- Your objective -
Go through the data and copy each line where the string "computer" appears.

- Records -
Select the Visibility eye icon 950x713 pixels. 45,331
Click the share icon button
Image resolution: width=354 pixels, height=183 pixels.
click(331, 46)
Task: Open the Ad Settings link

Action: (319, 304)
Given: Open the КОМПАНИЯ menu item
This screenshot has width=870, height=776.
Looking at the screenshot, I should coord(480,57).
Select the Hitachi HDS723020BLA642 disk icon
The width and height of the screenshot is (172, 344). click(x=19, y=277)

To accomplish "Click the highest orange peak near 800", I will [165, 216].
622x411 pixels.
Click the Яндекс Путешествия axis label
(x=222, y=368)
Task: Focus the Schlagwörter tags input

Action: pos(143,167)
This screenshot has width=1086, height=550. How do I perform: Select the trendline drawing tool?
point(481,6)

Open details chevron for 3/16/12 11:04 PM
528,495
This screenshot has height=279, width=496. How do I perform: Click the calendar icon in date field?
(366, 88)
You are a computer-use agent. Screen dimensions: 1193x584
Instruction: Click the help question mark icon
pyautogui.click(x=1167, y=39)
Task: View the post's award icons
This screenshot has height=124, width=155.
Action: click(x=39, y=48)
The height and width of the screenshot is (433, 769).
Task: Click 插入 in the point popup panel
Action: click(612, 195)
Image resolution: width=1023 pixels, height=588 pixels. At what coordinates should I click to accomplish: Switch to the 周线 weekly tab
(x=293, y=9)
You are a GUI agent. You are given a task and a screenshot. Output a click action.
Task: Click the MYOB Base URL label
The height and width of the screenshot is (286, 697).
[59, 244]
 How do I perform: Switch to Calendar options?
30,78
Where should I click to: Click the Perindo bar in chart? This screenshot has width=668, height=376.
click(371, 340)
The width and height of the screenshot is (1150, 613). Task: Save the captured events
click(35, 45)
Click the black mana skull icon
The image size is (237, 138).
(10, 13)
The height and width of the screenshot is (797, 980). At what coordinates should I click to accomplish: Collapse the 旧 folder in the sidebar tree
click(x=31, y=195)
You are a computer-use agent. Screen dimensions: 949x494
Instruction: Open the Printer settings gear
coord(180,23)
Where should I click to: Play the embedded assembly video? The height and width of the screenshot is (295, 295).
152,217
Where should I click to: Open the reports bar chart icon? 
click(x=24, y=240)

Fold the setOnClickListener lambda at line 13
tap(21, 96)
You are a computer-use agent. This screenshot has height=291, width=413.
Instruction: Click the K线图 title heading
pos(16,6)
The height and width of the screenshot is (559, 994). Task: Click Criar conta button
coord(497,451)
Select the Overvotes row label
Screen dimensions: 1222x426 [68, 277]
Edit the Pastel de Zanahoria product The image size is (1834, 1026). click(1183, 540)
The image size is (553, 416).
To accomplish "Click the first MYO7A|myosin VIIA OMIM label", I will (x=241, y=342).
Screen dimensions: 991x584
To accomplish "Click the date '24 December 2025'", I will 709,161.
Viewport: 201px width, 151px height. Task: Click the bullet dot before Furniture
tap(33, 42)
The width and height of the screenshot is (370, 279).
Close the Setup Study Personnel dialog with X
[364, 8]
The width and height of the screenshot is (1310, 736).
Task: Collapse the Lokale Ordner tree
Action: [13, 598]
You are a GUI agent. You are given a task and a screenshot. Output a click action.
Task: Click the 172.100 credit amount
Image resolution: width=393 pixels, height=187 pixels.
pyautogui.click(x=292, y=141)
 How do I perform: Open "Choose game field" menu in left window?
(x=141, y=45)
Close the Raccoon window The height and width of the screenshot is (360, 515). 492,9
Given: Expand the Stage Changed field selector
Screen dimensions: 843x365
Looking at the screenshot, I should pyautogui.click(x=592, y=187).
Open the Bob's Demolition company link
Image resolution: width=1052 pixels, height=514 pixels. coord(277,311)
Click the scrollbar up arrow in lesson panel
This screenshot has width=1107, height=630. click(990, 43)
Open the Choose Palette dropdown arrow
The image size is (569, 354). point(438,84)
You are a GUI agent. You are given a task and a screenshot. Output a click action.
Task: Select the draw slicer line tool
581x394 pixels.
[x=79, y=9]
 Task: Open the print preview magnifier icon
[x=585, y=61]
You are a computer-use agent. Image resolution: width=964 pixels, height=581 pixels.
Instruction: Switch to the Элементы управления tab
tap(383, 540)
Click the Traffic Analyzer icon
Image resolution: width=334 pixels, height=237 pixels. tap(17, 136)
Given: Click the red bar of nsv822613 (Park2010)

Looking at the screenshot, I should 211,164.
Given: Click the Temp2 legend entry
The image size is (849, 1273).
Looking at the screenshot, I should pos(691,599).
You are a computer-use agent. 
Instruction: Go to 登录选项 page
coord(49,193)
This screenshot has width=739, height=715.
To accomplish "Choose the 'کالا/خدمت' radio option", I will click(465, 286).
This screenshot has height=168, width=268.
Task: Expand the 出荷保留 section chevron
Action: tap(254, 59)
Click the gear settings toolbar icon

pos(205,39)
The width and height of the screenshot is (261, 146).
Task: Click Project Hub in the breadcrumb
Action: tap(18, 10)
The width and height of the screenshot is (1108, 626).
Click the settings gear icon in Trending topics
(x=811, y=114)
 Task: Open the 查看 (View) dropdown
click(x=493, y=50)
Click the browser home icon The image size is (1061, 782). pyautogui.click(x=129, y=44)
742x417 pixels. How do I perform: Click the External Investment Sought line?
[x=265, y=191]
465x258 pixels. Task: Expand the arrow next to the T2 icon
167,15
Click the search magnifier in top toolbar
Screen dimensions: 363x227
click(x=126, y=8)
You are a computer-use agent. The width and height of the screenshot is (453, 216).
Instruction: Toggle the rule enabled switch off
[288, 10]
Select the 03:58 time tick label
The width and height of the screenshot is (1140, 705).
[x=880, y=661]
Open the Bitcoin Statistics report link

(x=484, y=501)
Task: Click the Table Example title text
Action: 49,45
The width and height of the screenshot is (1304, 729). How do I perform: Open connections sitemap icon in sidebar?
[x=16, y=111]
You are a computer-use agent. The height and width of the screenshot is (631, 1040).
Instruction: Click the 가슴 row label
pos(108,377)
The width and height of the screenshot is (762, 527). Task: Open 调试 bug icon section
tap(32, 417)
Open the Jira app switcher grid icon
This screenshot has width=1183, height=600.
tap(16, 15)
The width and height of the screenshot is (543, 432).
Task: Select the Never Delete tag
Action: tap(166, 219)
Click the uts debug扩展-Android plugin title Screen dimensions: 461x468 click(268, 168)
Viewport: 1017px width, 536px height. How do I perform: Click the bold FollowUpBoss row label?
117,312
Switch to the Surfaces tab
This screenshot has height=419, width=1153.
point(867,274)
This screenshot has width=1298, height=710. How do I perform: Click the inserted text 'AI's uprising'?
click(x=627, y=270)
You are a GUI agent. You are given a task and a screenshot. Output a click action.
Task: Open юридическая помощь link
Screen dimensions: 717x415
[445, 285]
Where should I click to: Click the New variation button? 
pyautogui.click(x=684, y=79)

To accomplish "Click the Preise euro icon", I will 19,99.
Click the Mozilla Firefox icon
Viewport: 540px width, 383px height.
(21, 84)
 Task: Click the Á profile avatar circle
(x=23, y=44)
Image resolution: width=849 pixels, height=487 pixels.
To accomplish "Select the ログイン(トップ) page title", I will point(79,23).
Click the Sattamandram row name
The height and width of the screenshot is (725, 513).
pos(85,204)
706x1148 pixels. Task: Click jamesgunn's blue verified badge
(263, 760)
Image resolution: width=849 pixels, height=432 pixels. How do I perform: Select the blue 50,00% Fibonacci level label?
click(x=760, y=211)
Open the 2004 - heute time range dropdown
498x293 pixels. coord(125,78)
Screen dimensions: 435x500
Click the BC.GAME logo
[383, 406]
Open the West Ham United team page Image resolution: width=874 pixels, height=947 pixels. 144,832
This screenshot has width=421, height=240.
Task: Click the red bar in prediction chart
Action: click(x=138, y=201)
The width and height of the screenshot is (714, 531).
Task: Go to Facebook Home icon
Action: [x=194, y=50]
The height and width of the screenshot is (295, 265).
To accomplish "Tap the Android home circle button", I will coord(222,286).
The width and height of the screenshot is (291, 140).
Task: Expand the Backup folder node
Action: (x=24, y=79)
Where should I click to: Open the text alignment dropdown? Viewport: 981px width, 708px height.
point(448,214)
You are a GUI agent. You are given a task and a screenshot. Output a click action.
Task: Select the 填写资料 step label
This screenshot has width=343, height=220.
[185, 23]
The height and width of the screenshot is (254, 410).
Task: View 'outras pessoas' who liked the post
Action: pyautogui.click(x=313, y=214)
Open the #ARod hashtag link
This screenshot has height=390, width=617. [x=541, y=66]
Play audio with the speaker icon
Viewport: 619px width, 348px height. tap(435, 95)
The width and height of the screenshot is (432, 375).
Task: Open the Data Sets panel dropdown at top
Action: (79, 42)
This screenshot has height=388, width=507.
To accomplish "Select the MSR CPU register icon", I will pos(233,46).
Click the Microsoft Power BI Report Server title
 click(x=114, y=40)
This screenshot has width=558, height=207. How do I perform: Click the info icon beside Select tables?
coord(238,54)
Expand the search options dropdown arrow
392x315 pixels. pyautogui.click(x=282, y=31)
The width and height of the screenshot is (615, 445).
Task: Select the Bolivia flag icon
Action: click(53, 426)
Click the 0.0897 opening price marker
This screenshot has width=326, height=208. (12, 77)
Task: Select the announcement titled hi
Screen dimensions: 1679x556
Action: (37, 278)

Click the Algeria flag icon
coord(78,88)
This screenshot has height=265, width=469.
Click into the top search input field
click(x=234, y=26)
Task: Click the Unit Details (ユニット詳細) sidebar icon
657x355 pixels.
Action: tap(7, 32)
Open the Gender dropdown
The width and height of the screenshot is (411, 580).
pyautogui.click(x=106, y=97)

- Written response -
You are a computer-use agent. Screen dimensions: 1193x584
You are a computer-use agent. Screen dimensions: 949x494
You are a computer-use agent. This screenshot has height=291, width=413.
You are a computer-use agent. Image resolution: width=964 pixels, height=581 pixels.
You are a computer-use agent. 
You are a computer-use agent. The width and height of the screenshot is (453, 216).
You are a computer-use agent. The height and width of the screenshot is (631, 1040).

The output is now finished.